Overview
CPSC 313 bridges the gap between software and hardware. After this course, you'll understand what actually happens when your program runs — from the CPU fetching instructions to the OS scheduling your process.
Memory Hierarchy
Modern systems use a hierarchy of storage to balance speed and cost:
CPU Registers → ~1 cycle (bytes)
L1 Cache → ~4 cycles (KB)
L2 Cache → ~12 cycles (MB)
L3 Cache → ~30 cycles (MB)
RAM (DRAM) → ~100 cycles (GB)
SSD → ~10,000 cycles (TB)
HDD → ~10M cycles (TB)
Principle of locality makes caching work:
- Temporal locality: recently used data is likely to be used again
- Spatial locality: data near recently used data is likely to be used soon
Cache Organization
A cache is organized into sets, each containing ways (lines).
- Direct-mapped: 1 way — simple but prone to conflict misses
- Set-associative: N ways — better hit rate, small LRU overhead
- Fully associative: all lines in one set — best hit rate, expensive hardware
Cache miss types:
- Cold miss — first access, nothing is cached yet
- Conflict miss — two addresses map to the same cache set
- Capacity miss — working set doesn't fit in cache
// Cache-friendly: row-major traversal
for (int i = 0; i < N; i++)
for (int j = 0; j < N; j++)
sum += A[i][j]; // Accesses memory sequentially ✓
// Cache-unfriendly: column-major traversal
for (int j = 0; j < N; j++)
for (int i = 0; i < N; i++)
sum += A[i][j]; // Jumps N*4 bytes each step ✗
Virtual Memory
Virtual memory gives each process the illusion of its own private address space.

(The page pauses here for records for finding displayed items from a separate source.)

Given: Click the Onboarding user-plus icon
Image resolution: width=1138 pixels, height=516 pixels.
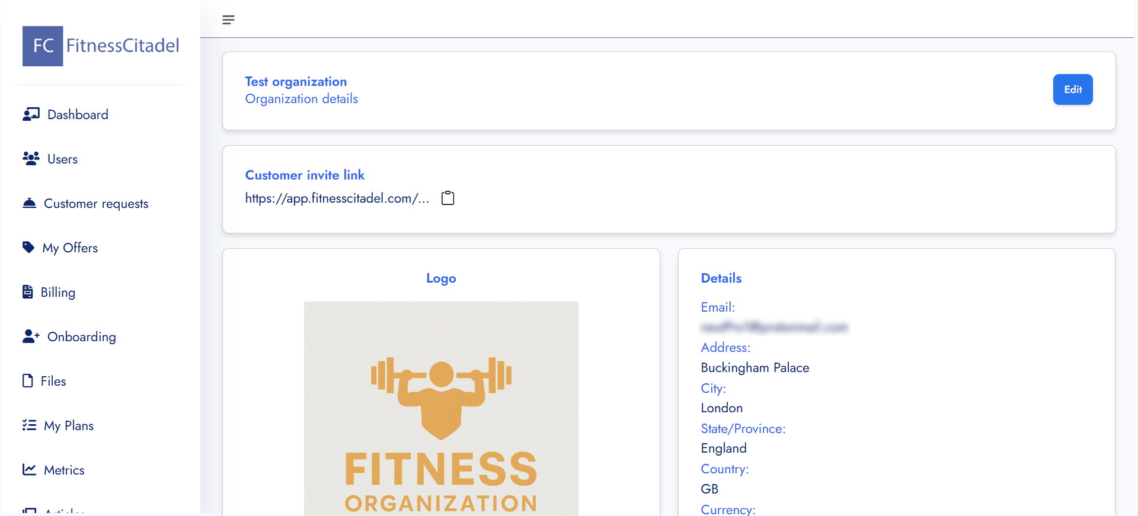Looking at the screenshot, I should click(x=31, y=336).
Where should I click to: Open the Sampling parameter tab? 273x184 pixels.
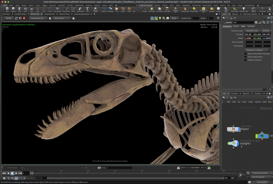coord(251,27)
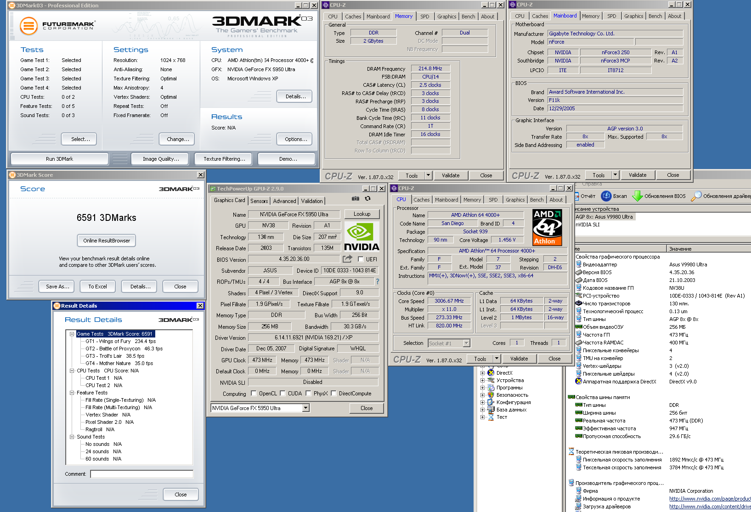
Task: Expand the DirectX tree node
Action: click(x=482, y=373)

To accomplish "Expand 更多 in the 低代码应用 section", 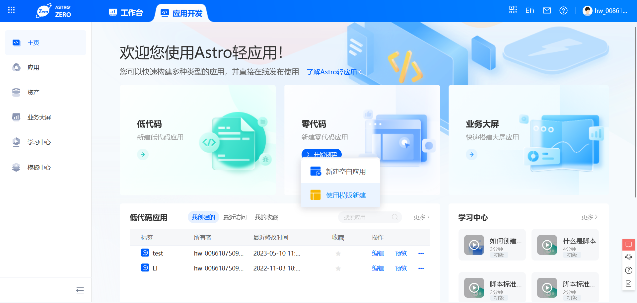I will (x=420, y=217).
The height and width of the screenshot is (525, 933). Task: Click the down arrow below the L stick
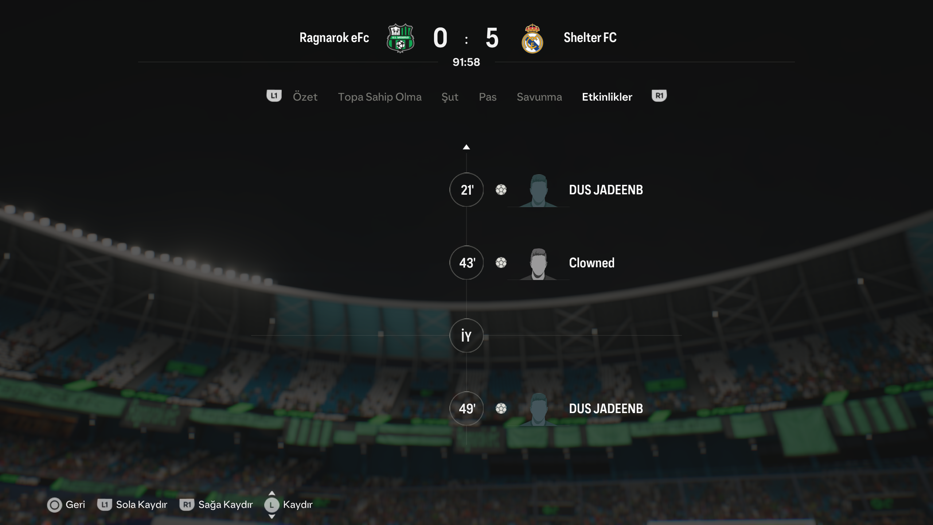(272, 516)
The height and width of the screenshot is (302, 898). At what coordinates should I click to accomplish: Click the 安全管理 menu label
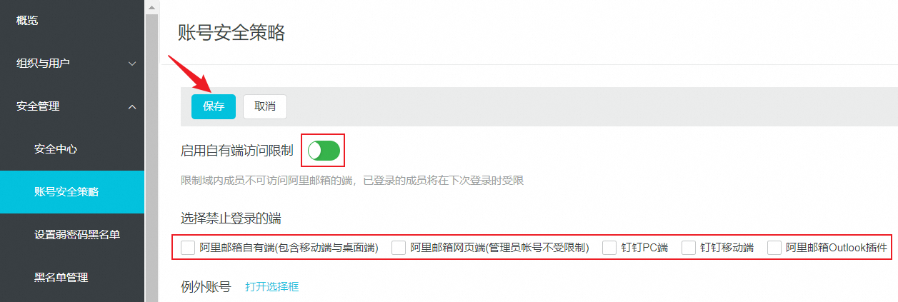click(x=38, y=106)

Translation: Virtual Address → Physical Address via page table
- Pages are typically 4KB
- Page Table Entry (PTE) stores: physical frame number, valid bit, dirty bit, reference bit
- TLB (Translation Lookaside Buffer) caches recent translations
Page faults: accessing a page not in RAM triggers a fault → OS loads page from disk.
Virtual Address: [ VPN (20 bits) | Offset (12 bits) ]
↓
Page Table
↓
Physical Address: [ PFN (20 bits) | Offset (12 bits) ]
Processes & the OS
A process is a running program: code + data + stack + open files + registers.
Context switch: the OS saves one process's state (registers, PC) and loads another's.
// fork() creates a child process
pid_t pid = fork();
if (pid == 0) {
// Child: pid == 0
execv("/bin/ls", args);
} else {
// Parent: pid == child's PID
wait(NULL); // Wait for child to finish
}
Process states: Running → Blocked → Ready → Running
Signals & Concurrency
Signals are software interrupts sent to processes:
void handler(int sig) {
// Handle SIGINT (Ctrl+C)
printf("Caught signal %d\n", sig);
}
signal(SIGINT, handler);
Race conditions occur when multiple threads access shared data without synchronization.
Mutex prevents concurrent access:
pthread_mutex_t lock = PTHREAD_MUTEX_INITIALIZER;
pthread_mutex_lock(&lock);
shared_counter++; // Critical section
pthread_mutex_unlock(&lock);
Key Takeaways
- Locality is everything. Write cache-friendly code: sequential access patterns, small working sets.
- Virtual memory is an abstraction. Every pointer you dereference goes through a TLB lookup + page table walk.
- The OS is a resource manager. It multiplexes CPU (scheduling), memory (paging), and I/O (device drivers) across processes.
- Concurrency is hard. Always protect shared state. Assume signals can interrupt your code anywhere.
- Understanding hardware makes you a better programmer. You can't optimize what you don't understand.